Evaluating taggers

Steven Abney (abney@sfs.nphil.uni-tuebingen.de)
Tue, 18 Jul 95 13:19:26 +0200

John Nerbonne writes:
The point is not that there are theory-neutral systems of bracketing,
but rather that all systems agree on some of the bracketings in
practically all cases, e.g., NP and PP constituents (also subordinate
finite clauses). We clearly can evaluate grammars/parsers on their
accuracy here.

I'm less sanguine about that. A few years ago there were a couple of
meetings at UPenn on grammar/parser evaluation that I took part in. A
proposed evaluation metric came out of those meetings, based on the
idea that most parsing schemes agree on at least the major phrases,
like NP and PP, and that you could avoid penalizing parsers for
inserting extra phrases or omitting minor phrases if you only penalize
parsers for incompatible nodes (`crossing brackets') vis-a-vis a
stripped-down version of a `standard' parsed corpus like the UPenn
treebank.

The hope was that by watering down the evaluation criteria enough, you
could get a fair comparison across grammatical formalisms, without
forcing everyone to translate their output to a single grammatical
scheme.

But a parser I was using at the time scored extremely poorly by this
metric, because it marked the non-recursive kernels of phrases
(`chunks'), but did not attempt attachment. As a result, there were
crossing brackets all over the place, e.g. compare:

chunks: [*PP in [*NP a letter]] [PP to [NP Bill]]
standard: [PP in [NP a [NBAR letter [PP to [NP Bill]]]]]

in which the starred PP and NP cross with the NBAR in the standard,
and the starred PP crosses with the NP in the standard.

The point is that, even though at some level the chunks and the
standard are saying the "same thing", they're not saying it in the same
way. The only alternative seems to be translating to a common scheme
-- but then we're not doing a scheme-free comparison.

Translating to a common scheme wouldn't be so bad if it weren't too
onerous. Unfortunately, I think the usefulness of the evaluation is
directly related to the painfulness of translating to the common
scheme. We could extract just the noun phrases out of the Penn
Treebank, or out of Susanne, and get precision and recall scores for
our parser relative to that standard. But: (1) that only tells us how
well we're doing at noun phrases, not the rest of the grammar, and (2)
there will be plenty of places where the parser disagrees with the
standard, not because the parser is wrong, but because it's doing
things differently from the way the standard does them.
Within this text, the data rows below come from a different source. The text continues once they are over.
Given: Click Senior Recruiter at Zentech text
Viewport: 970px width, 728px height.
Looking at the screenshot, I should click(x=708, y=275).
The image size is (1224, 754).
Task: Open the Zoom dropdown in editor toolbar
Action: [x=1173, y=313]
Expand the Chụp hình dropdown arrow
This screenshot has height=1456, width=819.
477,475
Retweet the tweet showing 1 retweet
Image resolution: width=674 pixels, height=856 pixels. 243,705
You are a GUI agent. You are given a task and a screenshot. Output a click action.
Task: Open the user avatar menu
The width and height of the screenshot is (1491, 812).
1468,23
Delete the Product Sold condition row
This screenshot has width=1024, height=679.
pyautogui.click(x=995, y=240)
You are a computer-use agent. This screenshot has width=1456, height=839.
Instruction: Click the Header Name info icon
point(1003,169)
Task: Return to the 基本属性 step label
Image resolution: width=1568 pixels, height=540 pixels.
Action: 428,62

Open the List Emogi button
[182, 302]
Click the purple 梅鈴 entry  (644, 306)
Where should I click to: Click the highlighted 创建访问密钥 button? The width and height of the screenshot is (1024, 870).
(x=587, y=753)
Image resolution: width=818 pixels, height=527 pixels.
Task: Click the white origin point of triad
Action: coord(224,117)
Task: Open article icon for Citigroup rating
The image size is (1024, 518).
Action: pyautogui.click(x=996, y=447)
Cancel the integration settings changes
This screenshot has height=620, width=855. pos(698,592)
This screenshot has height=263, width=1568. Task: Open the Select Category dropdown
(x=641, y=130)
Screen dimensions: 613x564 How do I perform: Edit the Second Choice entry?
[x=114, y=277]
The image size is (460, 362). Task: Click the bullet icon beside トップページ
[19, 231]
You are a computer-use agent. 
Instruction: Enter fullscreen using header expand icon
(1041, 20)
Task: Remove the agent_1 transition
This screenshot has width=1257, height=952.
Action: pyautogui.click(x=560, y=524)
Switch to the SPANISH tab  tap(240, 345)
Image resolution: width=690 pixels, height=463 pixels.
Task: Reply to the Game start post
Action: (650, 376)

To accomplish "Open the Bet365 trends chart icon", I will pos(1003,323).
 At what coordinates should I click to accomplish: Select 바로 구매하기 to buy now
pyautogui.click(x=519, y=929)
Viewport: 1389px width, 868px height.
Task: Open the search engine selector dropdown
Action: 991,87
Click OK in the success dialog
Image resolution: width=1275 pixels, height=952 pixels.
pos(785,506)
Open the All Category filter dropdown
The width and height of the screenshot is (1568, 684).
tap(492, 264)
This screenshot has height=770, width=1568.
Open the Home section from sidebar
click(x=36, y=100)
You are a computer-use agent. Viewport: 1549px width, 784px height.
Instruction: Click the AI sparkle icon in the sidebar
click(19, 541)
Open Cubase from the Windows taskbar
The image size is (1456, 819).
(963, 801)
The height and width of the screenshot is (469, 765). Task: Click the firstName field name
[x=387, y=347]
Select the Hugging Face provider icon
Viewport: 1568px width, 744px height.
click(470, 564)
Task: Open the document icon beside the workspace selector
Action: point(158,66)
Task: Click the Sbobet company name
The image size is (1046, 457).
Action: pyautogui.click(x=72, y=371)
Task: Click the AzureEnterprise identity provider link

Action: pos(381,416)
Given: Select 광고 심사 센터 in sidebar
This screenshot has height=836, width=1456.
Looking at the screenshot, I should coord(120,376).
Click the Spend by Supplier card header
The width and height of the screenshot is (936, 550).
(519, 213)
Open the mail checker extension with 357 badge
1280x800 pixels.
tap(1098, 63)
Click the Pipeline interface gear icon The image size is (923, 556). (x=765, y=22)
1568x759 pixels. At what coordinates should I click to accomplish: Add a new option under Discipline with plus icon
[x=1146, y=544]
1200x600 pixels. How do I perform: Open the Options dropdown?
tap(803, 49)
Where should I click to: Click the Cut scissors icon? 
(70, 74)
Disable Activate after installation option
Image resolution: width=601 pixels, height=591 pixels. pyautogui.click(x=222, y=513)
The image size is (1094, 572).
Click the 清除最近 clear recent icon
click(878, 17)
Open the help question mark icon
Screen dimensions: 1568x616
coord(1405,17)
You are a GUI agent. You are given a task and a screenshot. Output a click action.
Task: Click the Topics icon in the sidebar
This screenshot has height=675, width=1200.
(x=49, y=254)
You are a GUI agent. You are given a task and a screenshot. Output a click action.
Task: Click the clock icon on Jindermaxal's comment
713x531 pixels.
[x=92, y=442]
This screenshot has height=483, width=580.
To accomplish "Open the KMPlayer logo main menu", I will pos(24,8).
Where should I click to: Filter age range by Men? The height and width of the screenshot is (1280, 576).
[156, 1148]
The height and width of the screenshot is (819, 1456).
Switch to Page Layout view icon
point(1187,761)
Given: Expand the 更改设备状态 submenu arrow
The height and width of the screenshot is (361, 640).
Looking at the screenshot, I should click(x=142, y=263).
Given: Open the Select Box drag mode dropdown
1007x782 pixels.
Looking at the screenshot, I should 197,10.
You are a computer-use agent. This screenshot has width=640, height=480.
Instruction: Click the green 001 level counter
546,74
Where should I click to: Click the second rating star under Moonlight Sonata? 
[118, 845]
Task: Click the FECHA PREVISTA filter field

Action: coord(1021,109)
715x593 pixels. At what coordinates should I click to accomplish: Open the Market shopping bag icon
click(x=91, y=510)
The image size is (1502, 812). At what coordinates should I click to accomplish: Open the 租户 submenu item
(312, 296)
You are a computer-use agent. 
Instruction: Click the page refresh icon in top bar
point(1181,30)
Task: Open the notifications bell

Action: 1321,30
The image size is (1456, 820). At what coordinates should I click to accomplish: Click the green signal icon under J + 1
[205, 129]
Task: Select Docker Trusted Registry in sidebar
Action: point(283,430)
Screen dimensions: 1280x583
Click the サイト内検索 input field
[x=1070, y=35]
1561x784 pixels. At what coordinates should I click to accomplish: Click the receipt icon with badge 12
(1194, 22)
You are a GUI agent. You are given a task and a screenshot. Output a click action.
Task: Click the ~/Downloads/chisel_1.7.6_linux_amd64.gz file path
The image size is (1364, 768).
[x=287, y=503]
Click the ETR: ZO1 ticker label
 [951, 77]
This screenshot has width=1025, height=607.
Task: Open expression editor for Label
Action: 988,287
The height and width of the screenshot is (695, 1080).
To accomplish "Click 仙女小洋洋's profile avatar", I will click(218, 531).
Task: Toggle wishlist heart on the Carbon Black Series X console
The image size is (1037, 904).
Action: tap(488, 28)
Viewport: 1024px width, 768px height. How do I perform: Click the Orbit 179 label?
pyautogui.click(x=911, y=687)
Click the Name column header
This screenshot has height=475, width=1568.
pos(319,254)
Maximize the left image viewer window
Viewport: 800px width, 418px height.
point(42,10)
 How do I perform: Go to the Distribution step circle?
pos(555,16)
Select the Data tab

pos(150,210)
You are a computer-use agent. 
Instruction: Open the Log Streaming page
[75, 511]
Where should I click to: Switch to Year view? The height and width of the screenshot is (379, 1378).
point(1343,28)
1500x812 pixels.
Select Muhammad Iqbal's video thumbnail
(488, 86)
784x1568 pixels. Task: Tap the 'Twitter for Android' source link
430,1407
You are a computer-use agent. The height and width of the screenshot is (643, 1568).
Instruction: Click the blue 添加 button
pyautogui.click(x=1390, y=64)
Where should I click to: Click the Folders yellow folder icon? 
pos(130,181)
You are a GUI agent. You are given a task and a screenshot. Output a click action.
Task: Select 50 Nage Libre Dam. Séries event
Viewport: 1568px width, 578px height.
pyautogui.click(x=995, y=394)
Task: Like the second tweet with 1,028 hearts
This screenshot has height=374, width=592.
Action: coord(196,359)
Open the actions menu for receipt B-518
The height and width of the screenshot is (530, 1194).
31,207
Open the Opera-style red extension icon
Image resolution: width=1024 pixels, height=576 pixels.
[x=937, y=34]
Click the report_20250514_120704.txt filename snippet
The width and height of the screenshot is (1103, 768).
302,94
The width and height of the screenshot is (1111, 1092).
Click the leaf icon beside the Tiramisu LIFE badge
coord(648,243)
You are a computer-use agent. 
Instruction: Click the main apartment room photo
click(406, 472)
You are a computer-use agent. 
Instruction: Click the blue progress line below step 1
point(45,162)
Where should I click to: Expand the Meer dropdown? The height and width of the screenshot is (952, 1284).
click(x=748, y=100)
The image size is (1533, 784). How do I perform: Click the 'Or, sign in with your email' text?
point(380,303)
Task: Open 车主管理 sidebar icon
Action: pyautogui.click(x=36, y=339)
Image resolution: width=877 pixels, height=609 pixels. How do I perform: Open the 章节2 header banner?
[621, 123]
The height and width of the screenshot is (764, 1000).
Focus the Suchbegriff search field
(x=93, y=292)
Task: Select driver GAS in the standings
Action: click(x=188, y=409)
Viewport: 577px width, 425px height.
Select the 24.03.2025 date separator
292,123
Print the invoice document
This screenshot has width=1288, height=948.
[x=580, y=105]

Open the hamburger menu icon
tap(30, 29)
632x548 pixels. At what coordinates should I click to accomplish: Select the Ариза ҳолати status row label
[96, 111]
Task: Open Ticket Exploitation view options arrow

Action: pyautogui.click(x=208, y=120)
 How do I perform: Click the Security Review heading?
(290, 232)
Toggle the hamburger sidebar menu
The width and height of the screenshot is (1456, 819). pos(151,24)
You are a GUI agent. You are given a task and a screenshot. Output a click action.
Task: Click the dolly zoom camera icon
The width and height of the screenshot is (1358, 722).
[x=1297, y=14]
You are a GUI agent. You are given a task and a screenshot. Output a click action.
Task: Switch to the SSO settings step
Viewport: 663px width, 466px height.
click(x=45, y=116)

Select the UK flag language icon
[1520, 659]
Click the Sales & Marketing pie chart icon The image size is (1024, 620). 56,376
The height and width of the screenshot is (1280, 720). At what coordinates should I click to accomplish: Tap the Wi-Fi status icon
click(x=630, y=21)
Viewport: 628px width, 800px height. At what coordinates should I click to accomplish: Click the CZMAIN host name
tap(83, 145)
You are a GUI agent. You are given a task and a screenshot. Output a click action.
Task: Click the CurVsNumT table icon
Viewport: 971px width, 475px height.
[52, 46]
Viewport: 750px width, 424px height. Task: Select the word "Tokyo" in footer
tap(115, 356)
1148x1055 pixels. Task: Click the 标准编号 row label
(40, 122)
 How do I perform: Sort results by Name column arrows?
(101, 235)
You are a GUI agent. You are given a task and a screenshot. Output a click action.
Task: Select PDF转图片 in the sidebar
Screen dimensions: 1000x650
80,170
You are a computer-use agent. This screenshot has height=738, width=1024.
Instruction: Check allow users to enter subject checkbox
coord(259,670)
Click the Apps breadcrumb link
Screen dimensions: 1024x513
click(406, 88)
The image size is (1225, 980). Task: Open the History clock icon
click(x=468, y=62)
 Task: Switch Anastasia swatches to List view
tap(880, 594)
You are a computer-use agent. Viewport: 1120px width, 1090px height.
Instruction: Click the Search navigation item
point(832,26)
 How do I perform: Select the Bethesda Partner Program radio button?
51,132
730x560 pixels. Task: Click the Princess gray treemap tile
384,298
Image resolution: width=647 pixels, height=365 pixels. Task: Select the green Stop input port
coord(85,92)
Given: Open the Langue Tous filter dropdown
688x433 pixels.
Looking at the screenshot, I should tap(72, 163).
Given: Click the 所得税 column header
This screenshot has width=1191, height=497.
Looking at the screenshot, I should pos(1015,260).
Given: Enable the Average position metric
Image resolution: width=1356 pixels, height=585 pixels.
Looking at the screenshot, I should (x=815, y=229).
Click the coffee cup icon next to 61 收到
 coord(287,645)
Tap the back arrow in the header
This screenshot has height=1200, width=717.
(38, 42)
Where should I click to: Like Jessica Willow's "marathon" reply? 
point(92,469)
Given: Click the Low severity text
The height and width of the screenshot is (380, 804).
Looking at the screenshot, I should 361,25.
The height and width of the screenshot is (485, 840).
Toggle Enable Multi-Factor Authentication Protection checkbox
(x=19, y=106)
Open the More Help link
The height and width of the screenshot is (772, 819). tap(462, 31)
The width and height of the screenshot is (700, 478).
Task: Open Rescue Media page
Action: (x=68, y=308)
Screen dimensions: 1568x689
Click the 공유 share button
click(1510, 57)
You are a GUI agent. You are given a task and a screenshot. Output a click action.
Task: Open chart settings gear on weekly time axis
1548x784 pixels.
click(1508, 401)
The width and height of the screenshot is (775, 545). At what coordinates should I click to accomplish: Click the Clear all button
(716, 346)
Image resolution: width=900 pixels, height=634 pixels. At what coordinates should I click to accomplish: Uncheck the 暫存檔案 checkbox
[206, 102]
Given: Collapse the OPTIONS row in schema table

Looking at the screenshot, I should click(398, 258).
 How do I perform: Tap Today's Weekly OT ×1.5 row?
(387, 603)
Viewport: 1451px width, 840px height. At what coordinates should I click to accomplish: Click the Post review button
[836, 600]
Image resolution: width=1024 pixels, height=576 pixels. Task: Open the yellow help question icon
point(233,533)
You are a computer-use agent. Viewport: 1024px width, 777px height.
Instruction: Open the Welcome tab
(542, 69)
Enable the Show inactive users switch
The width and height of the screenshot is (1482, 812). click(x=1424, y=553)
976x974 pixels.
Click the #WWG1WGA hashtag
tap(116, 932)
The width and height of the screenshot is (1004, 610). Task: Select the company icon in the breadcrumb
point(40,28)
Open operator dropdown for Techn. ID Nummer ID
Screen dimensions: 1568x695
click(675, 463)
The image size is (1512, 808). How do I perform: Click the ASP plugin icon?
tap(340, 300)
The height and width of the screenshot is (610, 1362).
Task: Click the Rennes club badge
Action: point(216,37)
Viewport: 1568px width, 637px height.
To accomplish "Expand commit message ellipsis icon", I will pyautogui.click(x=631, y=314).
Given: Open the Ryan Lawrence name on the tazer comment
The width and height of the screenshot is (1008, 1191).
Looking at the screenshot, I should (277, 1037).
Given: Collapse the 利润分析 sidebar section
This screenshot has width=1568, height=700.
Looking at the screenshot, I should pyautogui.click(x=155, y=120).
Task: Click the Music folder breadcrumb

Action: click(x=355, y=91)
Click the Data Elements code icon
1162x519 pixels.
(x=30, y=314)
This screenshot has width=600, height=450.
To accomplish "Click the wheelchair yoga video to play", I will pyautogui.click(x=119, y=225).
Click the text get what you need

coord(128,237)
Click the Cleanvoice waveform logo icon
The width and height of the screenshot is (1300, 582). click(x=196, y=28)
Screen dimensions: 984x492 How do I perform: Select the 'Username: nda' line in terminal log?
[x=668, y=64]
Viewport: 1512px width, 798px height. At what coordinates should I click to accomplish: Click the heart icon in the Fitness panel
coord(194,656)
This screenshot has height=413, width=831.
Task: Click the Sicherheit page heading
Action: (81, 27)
Here's a little experiment Don Hindle and I did. We wrote down a very
brief stylebook for a highly simplified parsing scheme. (We were just
marking the beginnings and heads of major phrases -- NP, PP, VP, S --
so as to completely avoid PP-attachment questions and the like.) Then
we each parsed a bit of the Brown corpus, and compared the results.
There were a bunch of disagreements, and in virtually every case, our
sense was that we agreed about what was really going on, but we had
chosen a different way of encoding it, since the stylebook hadn't
explicitly said how to encode it. To give a couple of concrete
examples: is 'according' in 'according to Republicans' a preposition
or a participle? Is 'only' in 'only a relative handful' inside or
outside the noun phrase? Is '3-C' the head of 'apartment 3-C', or is
'apartment' the head?

In each of these cases, Don and I had made different choices. We
weren't particularly committed to the choice we made, but we had to
make *some* choice. So we arbitrated our disagreements, added some
more paragraphs to the stylebook, and tried again. After several
iterations of this, we were pretty convinced that it wouldn't stop
until we had a stylebook the size of the Penn Treebank's or Susanne's.

In short: (1) scheme-free evaluation only means evaluation with
respect to a watered-down scheme, (2) the more watered-down a scheme,
the less powerful the evaluation, (3) evaluating a parser (or tagger
or whatever) against a scheme it wasn't explicitly designed for is
pretty useless unless you can quantify the error of evaluation due to
the scheme differences, and the error due to scheme differences is
almost surely not negligible.

Best regards,
Steve Abney